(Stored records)

──────────

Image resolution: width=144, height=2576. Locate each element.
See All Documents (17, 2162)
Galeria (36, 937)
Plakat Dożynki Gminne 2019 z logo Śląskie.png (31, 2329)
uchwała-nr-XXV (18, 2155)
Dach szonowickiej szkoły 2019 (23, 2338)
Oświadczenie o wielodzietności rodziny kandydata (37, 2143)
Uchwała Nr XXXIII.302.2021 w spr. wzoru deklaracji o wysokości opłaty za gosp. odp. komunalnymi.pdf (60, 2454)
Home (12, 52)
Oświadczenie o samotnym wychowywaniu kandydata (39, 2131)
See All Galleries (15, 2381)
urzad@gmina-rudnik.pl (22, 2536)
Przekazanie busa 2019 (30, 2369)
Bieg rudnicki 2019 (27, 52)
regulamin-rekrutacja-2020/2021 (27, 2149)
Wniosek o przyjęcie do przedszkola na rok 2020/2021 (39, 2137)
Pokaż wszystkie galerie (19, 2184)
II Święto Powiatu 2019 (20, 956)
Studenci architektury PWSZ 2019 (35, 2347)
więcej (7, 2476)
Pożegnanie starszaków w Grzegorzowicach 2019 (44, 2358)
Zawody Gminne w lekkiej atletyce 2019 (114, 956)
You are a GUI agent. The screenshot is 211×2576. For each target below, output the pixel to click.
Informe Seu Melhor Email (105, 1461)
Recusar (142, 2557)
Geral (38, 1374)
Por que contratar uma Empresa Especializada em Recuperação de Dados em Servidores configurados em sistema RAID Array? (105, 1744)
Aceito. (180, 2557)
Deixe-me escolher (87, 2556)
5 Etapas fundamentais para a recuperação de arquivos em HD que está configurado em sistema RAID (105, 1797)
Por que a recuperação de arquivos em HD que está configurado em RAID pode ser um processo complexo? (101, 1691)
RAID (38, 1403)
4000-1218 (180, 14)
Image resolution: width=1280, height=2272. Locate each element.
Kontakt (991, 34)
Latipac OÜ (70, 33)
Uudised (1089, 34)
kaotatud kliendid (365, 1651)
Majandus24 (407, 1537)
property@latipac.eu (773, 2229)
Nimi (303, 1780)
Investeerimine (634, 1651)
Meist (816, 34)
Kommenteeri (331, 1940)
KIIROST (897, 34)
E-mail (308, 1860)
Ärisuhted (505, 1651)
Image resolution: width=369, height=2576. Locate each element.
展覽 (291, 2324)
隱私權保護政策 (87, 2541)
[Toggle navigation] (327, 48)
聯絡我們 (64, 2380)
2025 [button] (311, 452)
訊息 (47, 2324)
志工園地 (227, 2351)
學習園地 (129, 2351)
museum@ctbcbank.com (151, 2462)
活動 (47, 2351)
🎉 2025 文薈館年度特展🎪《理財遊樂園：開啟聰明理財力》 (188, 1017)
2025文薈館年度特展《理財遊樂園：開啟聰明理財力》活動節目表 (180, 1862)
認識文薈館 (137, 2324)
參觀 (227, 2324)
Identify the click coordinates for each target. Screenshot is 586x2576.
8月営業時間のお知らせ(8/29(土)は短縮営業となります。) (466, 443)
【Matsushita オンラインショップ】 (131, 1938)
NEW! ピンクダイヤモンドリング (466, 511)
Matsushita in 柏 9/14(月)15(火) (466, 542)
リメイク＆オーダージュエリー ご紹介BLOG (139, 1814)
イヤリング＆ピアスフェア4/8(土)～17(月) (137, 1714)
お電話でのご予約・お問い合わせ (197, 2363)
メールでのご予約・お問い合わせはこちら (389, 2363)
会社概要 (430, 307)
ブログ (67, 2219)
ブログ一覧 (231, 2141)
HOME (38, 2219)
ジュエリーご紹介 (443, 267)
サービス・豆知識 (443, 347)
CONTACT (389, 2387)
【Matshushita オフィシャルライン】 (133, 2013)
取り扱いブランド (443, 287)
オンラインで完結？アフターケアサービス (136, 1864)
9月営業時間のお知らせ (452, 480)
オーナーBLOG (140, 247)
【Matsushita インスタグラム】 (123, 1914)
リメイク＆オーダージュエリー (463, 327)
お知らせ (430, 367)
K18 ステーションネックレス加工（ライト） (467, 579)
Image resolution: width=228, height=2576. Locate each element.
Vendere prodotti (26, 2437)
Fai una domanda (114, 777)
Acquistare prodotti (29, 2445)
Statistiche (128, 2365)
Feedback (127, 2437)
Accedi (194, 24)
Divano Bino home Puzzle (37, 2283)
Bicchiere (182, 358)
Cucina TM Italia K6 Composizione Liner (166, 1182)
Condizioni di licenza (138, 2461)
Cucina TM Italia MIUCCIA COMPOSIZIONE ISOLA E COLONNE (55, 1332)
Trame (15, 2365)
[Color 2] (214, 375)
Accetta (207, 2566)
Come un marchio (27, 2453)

──────────

Please give all the entries above again, exactly as they stand.

Expected answer>
Image resolution: width=144, height=2576. Locate each element.
See All Documents (17, 2162)
Galeria (36, 937)
Plakat Dożynki Gminne 2019 z logo Śląskie.png (31, 2329)
uchwała-nr-XXV (18, 2155)
Dach szonowickiej szkoły 2019 (23, 2338)
Oświadczenie o wielodzietności rodziny kandydata (37, 2143)
Uchwała Nr XXXIII.302.2021 w spr. wzoru deklaracji o wysokości opłaty za gosp. odp. komunalnymi.pdf (60, 2454)
Home (12, 52)
Oświadczenie o samotnym wychowywaniu kandydata (39, 2131)
See All Galleries (15, 2381)
urzad@gmina-rudnik.pl (22, 2536)
Przekazanie busa 2019 (30, 2369)
Bieg rudnicki 2019 (27, 52)
regulamin-rekrutacja-2020/2021 (27, 2149)
Wniosek o przyjęcie do przedszkola na rok 2020/2021 (39, 2137)
Pokaż wszystkie galerie (19, 2184)
II Święto Powiatu 2019 (20, 956)
Studenci architektury PWSZ 2019 (35, 2347)
więcej (7, 2476)
Pożegnanie starszaków w Grzegorzowicach 2019 (44, 2358)
Zawody Gminne w lekkiej atletyce 2019 (114, 956)
You are a GUI agent. The screenshot is 211×2576. For each target below, output the pixel to click.
Informe Seu Melhor Email (105, 1461)
Recusar (142, 2557)
Geral (38, 1374)
Por que contratar uma Empresa Especializada em Recuperação de Dados em Servidores configurados em sistema RAID Array? (105, 1744)
Aceito. (180, 2557)
Deixe-me escolher (87, 2556)
5 Etapas fundamentais para a recuperação de arquivos em HD que está configurado em sistema RAID (105, 1797)
Por que a recuperação de arquivos em HD que está configurado em RAID pode ser um processo complexo? (101, 1691)
RAID (38, 1403)
4000-1218 (180, 14)
Image resolution: width=1280, height=2272. Locate each element.
Kontakt (991, 34)
Latipac OÜ (70, 33)
Uudised (1089, 34)
kaotatud kliendid (365, 1651)
Majandus24 (407, 1537)
property@latipac.eu (773, 2229)
Nimi (303, 1780)
Investeerimine (634, 1651)
Meist (816, 34)
Kommenteeri (331, 1940)
KIIROST (897, 34)
E-mail (308, 1860)
Ärisuhted (505, 1651)
Image resolution: width=369, height=2576. Locate each element.
展覽 (291, 2324)
隱私權保護政策 (87, 2541)
[Toggle navigation] (327, 48)
聯絡我們 (64, 2380)
2025 [button] (311, 452)
訊息 (47, 2324)
志工園地 (227, 2351)
學習園地 (129, 2351)
museum@ctbcbank.com (151, 2462)
活動 (47, 2351)
🎉 2025 文薈館年度特展🎪《理財遊樂園：開啟聰明理財力》 (188, 1017)
2025文薈館年度特展《理財遊樂園：開啟聰明理財力》活動節目表 (180, 1862)
認識文薈館 (137, 2324)
參觀 (227, 2324)
Identify the click coordinates for each target. Screenshot is 586x2576.
8月営業時間のお知らせ(8/29(土)は短縮営業となります。) (466, 443)
【Matsushita オンラインショップ】 (131, 1938)
NEW! ピンクダイヤモンドリング (466, 511)
Matsushita in 柏 9/14(月)15(火) (466, 542)
リメイク＆オーダージュエリー ご紹介BLOG (139, 1814)
イヤリング＆ピアスフェア4/8(土)～17(月) (137, 1714)
お電話でのご予約・お問い合わせ (197, 2363)
メールでのご予約・お問い合わせはこちら (389, 2363)
会社概要 (430, 307)
ブログ (67, 2219)
ブログ一覧 (231, 2141)
HOME (38, 2219)
ジュエリーご紹介 (443, 267)
サービス・豆知識 (443, 347)
CONTACT (389, 2387)
【Matshushita オフィシャルライン】 (133, 2013)
取り扱いブランド (443, 287)
オンラインで完結？アフターケアサービス (136, 1864)
9月営業時間のお知らせ (452, 480)
オーナーBLOG (140, 247)
【Matsushita インスタグラム】 (123, 1914)
リメイク＆オーダージュエリー (463, 327)
お知らせ (430, 367)
K18 ステーションネックレス加工（ライト） (467, 579)
Image resolution: width=228, height=2576. Locate each element.
Vendere prodotti (26, 2437)
Fai una domanda (114, 777)
Acquistare prodotti (29, 2445)
Statistiche (128, 2365)
Feedback (127, 2437)
Accedi (194, 24)
Divano Bino home Puzzle (37, 2283)
Bicchiere (182, 358)
Cucina TM Italia K6 Composizione Liner (166, 1182)
Condizioni di licenza (138, 2461)
Cucina TM Italia MIUCCIA COMPOSIZIONE ISOLA E COLONNE (55, 1332)
Trame (15, 2365)
[Color 2] (214, 375)
Accetta (207, 2566)
Come un marchio (27, 2453)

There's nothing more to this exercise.